*Task requirements*.
Return the full listing, character for character.

*Data records*.
────────────────

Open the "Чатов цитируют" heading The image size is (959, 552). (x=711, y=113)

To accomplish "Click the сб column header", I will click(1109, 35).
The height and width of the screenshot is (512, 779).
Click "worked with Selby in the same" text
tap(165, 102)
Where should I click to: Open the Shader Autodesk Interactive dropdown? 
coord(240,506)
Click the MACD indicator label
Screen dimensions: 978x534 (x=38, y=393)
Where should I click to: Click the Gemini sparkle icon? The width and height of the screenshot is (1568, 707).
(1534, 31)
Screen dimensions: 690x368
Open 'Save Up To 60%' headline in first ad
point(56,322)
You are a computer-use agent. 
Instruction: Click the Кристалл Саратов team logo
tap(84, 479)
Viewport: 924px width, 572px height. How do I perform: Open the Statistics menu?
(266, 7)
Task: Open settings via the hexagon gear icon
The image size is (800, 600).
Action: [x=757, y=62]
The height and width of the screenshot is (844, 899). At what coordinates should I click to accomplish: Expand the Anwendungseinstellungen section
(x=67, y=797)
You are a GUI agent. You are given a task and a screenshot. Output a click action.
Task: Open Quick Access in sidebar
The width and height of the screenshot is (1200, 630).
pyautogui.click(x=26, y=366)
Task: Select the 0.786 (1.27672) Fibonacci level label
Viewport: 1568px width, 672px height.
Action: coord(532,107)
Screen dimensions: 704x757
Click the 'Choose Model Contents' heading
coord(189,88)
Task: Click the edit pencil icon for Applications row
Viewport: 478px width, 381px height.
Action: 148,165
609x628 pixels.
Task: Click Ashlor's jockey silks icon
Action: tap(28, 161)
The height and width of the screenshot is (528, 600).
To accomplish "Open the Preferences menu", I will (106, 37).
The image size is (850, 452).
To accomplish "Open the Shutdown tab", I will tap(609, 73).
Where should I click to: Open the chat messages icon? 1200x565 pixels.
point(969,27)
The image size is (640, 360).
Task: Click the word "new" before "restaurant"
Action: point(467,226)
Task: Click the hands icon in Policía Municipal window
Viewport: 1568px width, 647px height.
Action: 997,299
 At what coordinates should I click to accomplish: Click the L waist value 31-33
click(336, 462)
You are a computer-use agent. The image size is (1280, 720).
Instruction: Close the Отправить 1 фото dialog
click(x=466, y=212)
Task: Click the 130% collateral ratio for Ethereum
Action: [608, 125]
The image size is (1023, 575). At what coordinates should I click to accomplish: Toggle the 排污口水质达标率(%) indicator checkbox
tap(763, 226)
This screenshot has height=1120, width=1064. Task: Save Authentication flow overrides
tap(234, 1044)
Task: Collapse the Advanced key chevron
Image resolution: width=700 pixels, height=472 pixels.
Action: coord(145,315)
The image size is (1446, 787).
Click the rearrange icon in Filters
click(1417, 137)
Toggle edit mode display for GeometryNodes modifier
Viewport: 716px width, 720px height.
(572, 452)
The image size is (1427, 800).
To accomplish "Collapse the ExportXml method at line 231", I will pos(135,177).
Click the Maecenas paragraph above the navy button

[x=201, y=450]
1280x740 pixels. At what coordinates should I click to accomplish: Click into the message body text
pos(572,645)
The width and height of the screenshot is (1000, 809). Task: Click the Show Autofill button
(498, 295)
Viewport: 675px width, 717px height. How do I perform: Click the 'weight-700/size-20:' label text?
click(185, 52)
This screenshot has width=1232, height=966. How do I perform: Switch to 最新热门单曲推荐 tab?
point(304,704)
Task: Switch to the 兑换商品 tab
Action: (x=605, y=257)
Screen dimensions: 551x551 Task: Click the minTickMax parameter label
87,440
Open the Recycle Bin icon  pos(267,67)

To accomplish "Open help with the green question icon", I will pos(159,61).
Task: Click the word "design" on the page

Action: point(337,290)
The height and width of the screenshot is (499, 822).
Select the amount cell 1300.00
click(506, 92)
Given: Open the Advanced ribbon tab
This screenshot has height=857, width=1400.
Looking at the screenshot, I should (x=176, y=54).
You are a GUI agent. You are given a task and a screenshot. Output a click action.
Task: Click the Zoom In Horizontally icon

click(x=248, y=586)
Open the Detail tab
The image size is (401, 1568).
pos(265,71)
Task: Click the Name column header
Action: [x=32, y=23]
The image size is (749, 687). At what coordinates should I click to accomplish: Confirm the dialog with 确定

────────────────

*Output for this exercise*.
Open the "Чатов цитируют" heading The image size is (959, 552). (x=711, y=113)

To accomplish "Click the сб column header", I will click(1109, 35).
The height and width of the screenshot is (512, 779).
Click "worked with Selby in the same" text
tap(165, 102)
Where should I click to: Open the Shader Autodesk Interactive dropdown? 
coord(240,506)
Click the MACD indicator label
Screen dimensions: 978x534 (x=38, y=393)
Where should I click to: Click the Gemini sparkle icon? The width and height of the screenshot is (1568, 707).
(1534, 31)
Screen dimensions: 690x368
Open 'Save Up To 60%' headline in first ad
point(56,322)
You are a computer-use agent. 
Instruction: Click the Кристалл Саратов team logo
tap(84, 479)
Viewport: 924px width, 572px height. How do I perform: Open the Statistics menu?
(266, 7)
Task: Open settings via the hexagon gear icon
The image size is (800, 600).
Action: [x=757, y=62]
The height and width of the screenshot is (844, 899). At what coordinates should I click to accomplish: Expand the Anwendungseinstellungen section
(x=67, y=797)
You are a GUI agent. You are given a task and a screenshot. Output a click action.
Task: Open Quick Access in sidebar
The width and height of the screenshot is (1200, 630).
pyautogui.click(x=26, y=366)
Task: Select the 0.786 (1.27672) Fibonacci level label
Viewport: 1568px width, 672px height.
Action: coord(532,107)
Screen dimensions: 704x757
Click the 'Choose Model Contents' heading
coord(189,88)
Task: Click the edit pencil icon for Applications row
Viewport: 478px width, 381px height.
Action: 148,165
609x628 pixels.
Task: Click Ashlor's jockey silks icon
Action: tap(28, 161)
The height and width of the screenshot is (528, 600).
To accomplish "Open the Preferences menu", I will (106, 37).
The image size is (850, 452).
To accomplish "Open the Shutdown tab", I will tap(609, 73).
Where should I click to: Open the chat messages icon? 1200x565 pixels.
point(969,27)
The image size is (640, 360).
Task: Click the word "new" before "restaurant"
Action: point(467,226)
Task: Click the hands icon in Policía Municipal window
Viewport: 1568px width, 647px height.
Action: 997,299
 At what coordinates should I click to accomplish: Click the L waist value 31-33
click(336, 462)
You are a computer-use agent. The image size is (1280, 720).
Instruction: Close the Отправить 1 фото dialog
click(x=466, y=212)
Task: Click the 130% collateral ratio for Ethereum
Action: [608, 125]
The image size is (1023, 575). At what coordinates should I click to accomplish: Toggle the 排污口水质达标率(%) indicator checkbox
tap(763, 226)
This screenshot has height=1120, width=1064. Task: Save Authentication flow overrides
tap(234, 1044)
Task: Collapse the Advanced key chevron
Image resolution: width=700 pixels, height=472 pixels.
Action: coord(145,315)
The image size is (1446, 787).
Click the rearrange icon in Filters
click(1417, 137)
Toggle edit mode display for GeometryNodes modifier
Viewport: 716px width, 720px height.
(572, 452)
The image size is (1427, 800).
To accomplish "Collapse the ExportXml method at line 231", I will pos(135,177).
Click the Maecenas paragraph above the navy button

[x=201, y=450]
1280x740 pixels. At what coordinates should I click to accomplish: Click into the message body text
pos(572,645)
The width and height of the screenshot is (1000, 809). Task: Click the Show Autofill button
(498, 295)
Viewport: 675px width, 717px height. How do I perform: Click the 'weight-700/size-20:' label text?
click(185, 52)
This screenshot has width=1232, height=966. How do I perform: Switch to 最新热门单曲推荐 tab?
point(304,704)
Task: Switch to the 兑换商品 tab
Action: (x=605, y=257)
Screen dimensions: 551x551 Task: Click the minTickMax parameter label
87,440
Open the Recycle Bin icon  pos(267,67)

To accomplish "Open help with the green question icon", I will pos(159,61).
Task: Click the word "design" on the page

Action: point(337,290)
The height and width of the screenshot is (499, 822).
Select the amount cell 1300.00
click(506, 92)
Given: Open the Advanced ribbon tab
This screenshot has height=857, width=1400.
Looking at the screenshot, I should (x=176, y=54).
You are a GUI agent. You are given a task and a screenshot. Output a click action.
Task: Click the Zoom In Horizontally icon

click(x=248, y=586)
Open the Detail tab
The image size is (401, 1568).
pos(265,71)
Task: Click the Name column header
Action: [x=32, y=23]
The image size is (749, 687). At what coordinates should I click to accomplish: Confirm the dialog with 确定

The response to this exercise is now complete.